Un’altra minoranza importante è quella dei genitori «no vax». Anche in questo caso, l’andirivieni degli emendamenti di segno opposto (uno ribadisce l’obbligo dei vaccini; un altro attesta la possibilità di autocertificare) evidenzia un atteggiamento benevolo verso i genitori che si oppongono ai vaccini. Come risulta dall’anagrafe vaccinale toscana, anche in questo caso la minoranza è esigua, seppur decisamente non silenziosa. Cosa faranno i presidi con i bambini non vaccinati? Li ammetteranno riconoscendo come valide le autocertificazioni o applicheranno la legge vigente, che lo vieta?
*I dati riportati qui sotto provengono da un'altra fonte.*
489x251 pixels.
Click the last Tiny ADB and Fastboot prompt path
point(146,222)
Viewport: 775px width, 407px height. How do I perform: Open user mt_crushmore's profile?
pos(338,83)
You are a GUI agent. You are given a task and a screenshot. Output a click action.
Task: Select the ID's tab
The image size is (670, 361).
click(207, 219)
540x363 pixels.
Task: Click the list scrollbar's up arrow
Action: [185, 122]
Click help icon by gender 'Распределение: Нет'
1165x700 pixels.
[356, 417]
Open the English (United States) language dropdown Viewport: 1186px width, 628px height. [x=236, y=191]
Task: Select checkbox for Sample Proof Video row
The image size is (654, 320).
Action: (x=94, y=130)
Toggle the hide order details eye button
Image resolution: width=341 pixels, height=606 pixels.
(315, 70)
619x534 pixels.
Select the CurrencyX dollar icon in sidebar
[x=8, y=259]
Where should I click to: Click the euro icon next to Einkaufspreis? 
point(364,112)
Anche altre minoranze sono in subbuglio. Per esempio, quella dei diplomati prima del 2001-2002, considerati da alcune sentenze come abilitati all’insegnamento. Ma oggi, per insegnare, si richiede la laurea. Più difficile è il conseguimento dell’abilitazione. Il diploma, pertanto, non poteva avere priorità, nelle graduatorie. Recentemente la Cassazione ha fatto giustizia (è il caso di dirlo …) di questa anomalia, restituendo alle lauree un valore superiore a quello dei diplomi. Ma le maestre, che hanno comunque insegnato per qualche anno, protestano. Alcune hanno addirittura ottenuto l’immissione in ruolo, seppur con riserva. Anche in questo caso occorre una sanatoria e il ministero si appresta a vararla. Tra le tante minoranze che reclamano soddisfazione è impossibile non menzionare quelle sindacali. Si obietterà che esse sono tutt’altro che esigue, poiché dispongono di migliaia e migliaia di iscritti. Anzi, alcune sono forze maggioritarie. Tra i lavoratori. È vero, i sindacati non sono gruppuscoli, ma rappresentano poca cosa di fronte a 8 milioni di alunni e di famiglie. Eppure hanno chiesto e ottenuto: anzi tutto, l’abolizione della «chiamata diretta»; poi, il sostanziale svuotamento del bonus, che i dirigenti attribuivano ai docenti come premio. Adesso vale la pena domandarsi se il ridimensionamento delle prove Invalsi e il disinteresse verso qualsiasi prospettiva meritocratica rispecchino l’interesse generale della scuola. C’è da chiedersi, infine, se entrambi corrispondano a quello del Paese. Chi difenderà il diritto degli utenti ad avere una scuola di qualità? Le scuole sono beni comuni e non possono essere appaltate a gruppi di pressione e ai sindacati. Se questo accade, c’è il rischio che il ministero diventi espressione politica di una maggioranza delle minoranze.